Üçüncü Bürhan

Gel, bu müteharrik antika (Hâşiye 1) sanatlarına bak! Her birisi öyle bir tarzda yapılmış, âdeta bu koca sarayın bir küçük nüshasıdır. Bütün bu sarayda ne varsa o küçücük müteharrik makinelerde bulunuyor. Hiç mümkün müdür ki bu sarayın ustasından başka birisi gelip bu acib sarayı küçük bir makinede dercetsin? Hem hiç mümkün müdür ki bir kutu kadar bir makine bütün bir âlemi içine aldığı halde, tesadüfî veyahut abes bir iş içinde bulunsun? Demek, bütün gözün gördüğü ne kadar antika makineler var, o gizli zatın birer sikkesi hükmündedirler. Belki birer dellâl, birer ilanname hükmündedirler. Lisan-ı halleriyle derler ki: “Biz öyle bir zatın sanatıyız ki bütün bu âlemimizi, bizi yaptığı ve suhuletle icad ettiği gibi kolaylıkla yapabilir bir zattır.”

Dördüncü Bürhan

Ey muannid arkadaş! Gel, sana daha acibini göstereceğim. Bak, bu memlekette bütün bu işler, bu şeyler değişti, değişiyor, bir halette durmuyor. Dikkat et ki bu gördüğümüz camid cisimler, hissiz kutular birer hâkim-i mutlak suretini aldılar. Âdeta her bir şey, bütün eşyaya hükmediyor. İşte bu yanımızdaki bu makineye bak, (Hâşiye 2) güya emrediyor. İşte onun tezyinatına ve işlemesine lâzım levazımat ve maddeler, uzak yerlerden koşup geliyorlar. İşte oraya bak, o şuursuz cisim (Hâşiye 3) güya bir işaret ediyor, en büyük bir cismi kendine hizmetkâr

___

Hâşiye 1: Hayvanlara ve insanlara işarettir. Zira hayvan, şu âlemin küçük bir fihristesi ve mahiyet-i insaniye, şu kâinatın bir misal-i musağğarı olduğundan âdeta âlemde ne varsa insanda numunesi vardır.

Hâşiye 2: Makine, meyvedar ağaçlara işarettir. Çünkü yüzer tezgâhları, fabrikaları incecik dallarında taşıyor gibi hayret-nüma yaprakları, çiçekleri, meyveleri dokuyor, süslendiriyor, pişiriyor, bizlere uzatıyor.
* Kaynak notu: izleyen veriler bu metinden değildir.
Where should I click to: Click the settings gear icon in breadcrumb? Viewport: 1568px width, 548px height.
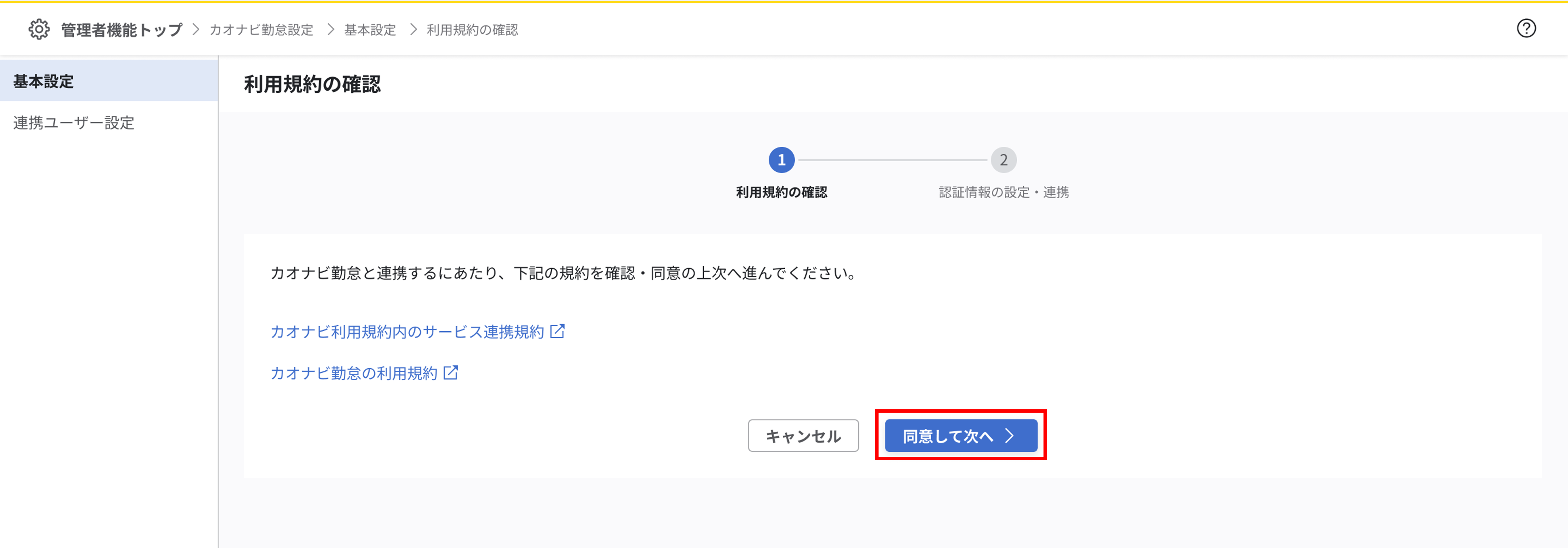(x=39, y=29)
Halbuki çam ve katran gibi muhteşem ağaçlar, kuru bir taşta tezgâhını atmış, çalışıp duruyorlar.

Hâşiye 3: Hububata, tohumlara, sineklerin tohumcuklarına işarettir. Mesela, bir sinek bir kara ağacın yaprağında yumurtasını bırakır. Birden o koca kara ağaç, yapraklarını o yumurtalara bir rahm-ı mader, bir beşik, bal gibi bir gıda ile dolu bir mahzene çeviriyor. Âdeta o meyvesiz ağaç, o surette zîruh meyveler veriyor.